BIENHEUREUX LES FRANÇAIS



BIENHEUREUX LES FRANÇAIS

Par Jacques BENILLOUCHE

copyright © Temps et Contretemps

                 
          
          La situation économique en France n’arrive pas à décoller. Le chômage connait des sommets historiques : 10,5% contre 6,9% en Israël. La dette nationale explose avec 93,4% du PIB contre 73,4% en Israël. Les impôts augmentent. L’armée française est appelée sur plusieurs fronts à l’étranger, en Afrique notamment, entrainant parfois la mort de jeunes soldats. Mais ces sujets sérieux ne passionnent pas les Français. Dans le flot des mauvaises nouvelles, toute la presse, les radios et les télévisions préfèrent débattre sur deux sujets secondaires qui ont l’avantage de se situer aux antipodes de la politique : Dieudonné et Gayet.



Dieudonné et Gayet


            Dieudonné a fait toutes les unes des médias qui sont tombés dans le piège parce qu'ils n'ont pas vu que c’était son but recherché. La publicité, en bien ou en mal, sert toujours les artistes en baisse de notoriété. Il ne faisait rire que les débiles, les incultes, les revanchards et les marginaux. Il ne méritait pas qu’on le sorte du trou à rat où il était tombé parce que son humour relevait de l'antisémitisme plutôt que du jeu de mots. Alors, tant bien que mal, il s'est tourné vers un public puisé parmi les adhérents du Front national, parmi les maghrébins, parmi les partisans des Palestiniens et parmi les Noirs qui n’ont pas compris qu’ils étaient eux aussi visés. 
          Seuls le mépris et le silence pouvaient pouvaient être la bonne stratégie car ils représentent la pire punition que peut subir un soi-disant artiste, un soi-disant comique. Alors à présent il faut le zapper pour ne plus en parler, pour l’ignorer et pour l'effacer de notre souvenir.

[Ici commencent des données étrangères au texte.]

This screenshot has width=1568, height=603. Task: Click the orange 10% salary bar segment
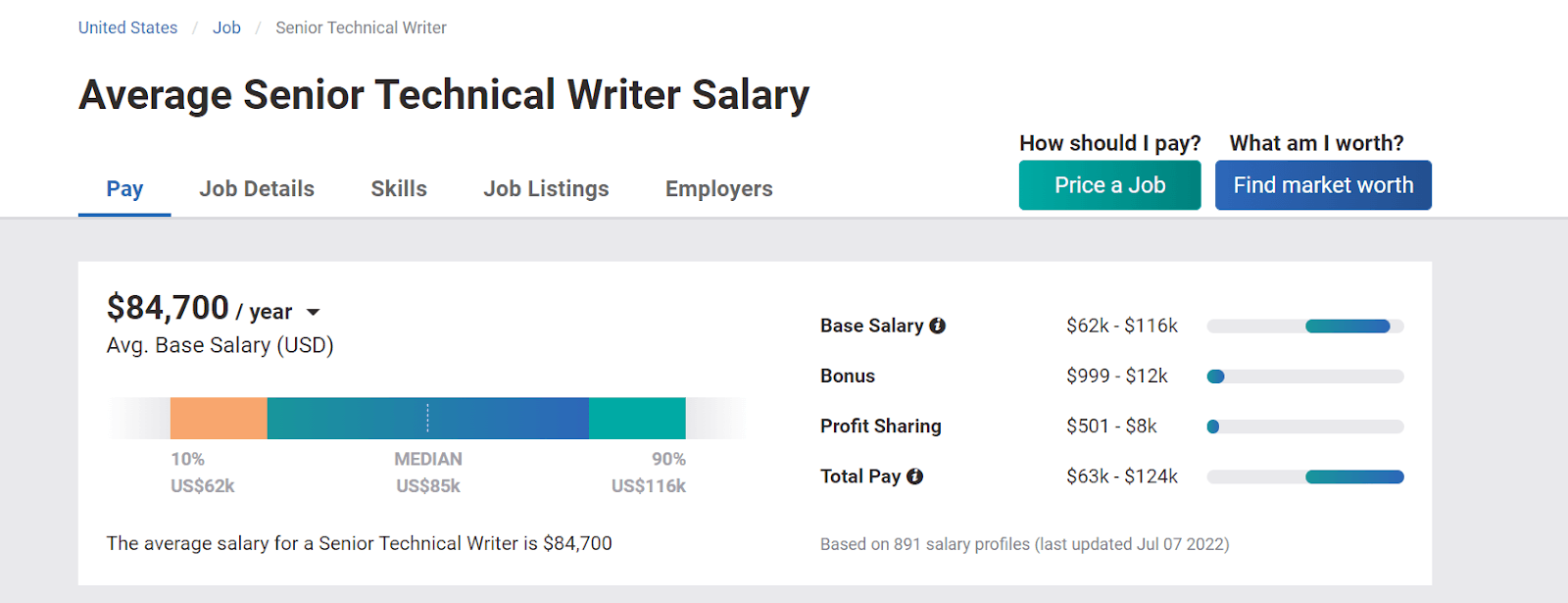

            Le deuxième sujet qui a passionné les Français concerne la prétendue idylle entre le président Hollande et l’actrice Julie Gayet comme si c’était la première fois qu’un homme politique français fait jaser pour ses prouesses sexuelles. L’Histoire est pleine de ces présidents qui ont trouvé des bras accueillants pour se désintoxiquer de la politique et pour atténuer le poids de la charge suprême. On peut même dire que cela représente un sport d’envergure pour les locataires de l’Élysée. 


Séducteurs


Maréchal Pétain


Le général de Gaulle et le maréchal Pétain ont tous deux été d'irrésistibles séducteurs. En 1912, le futur maréchal a enlevé la femme d’un peintre, Eugénie Dehérain dite Ninie, avec laquelle il vivra longtemps en concubinage avant d’en faire son épouse en 1920. Cette situation ne l’empêcha pas de continuer à cultiver un grand éclectisme dans ses succès féminins. Selon le journaliste Michel Tauriac : «Ils seront abondants jusque tard dans sa vie, avec des aléas proportionnels à leur quantité. Ainsi lui arrive-t-il de sortir du quartier Schramm à Arras, en civil et, à toute allure, à bicyclette afin de ne pas être intercepté par quelque dame qui l’attend à la grille. Il a coutume d’habiter place de la Croix-Rouge, à l’hôtel de l’Univers, le meilleur de la ville, où souvent une femme guette sa venue».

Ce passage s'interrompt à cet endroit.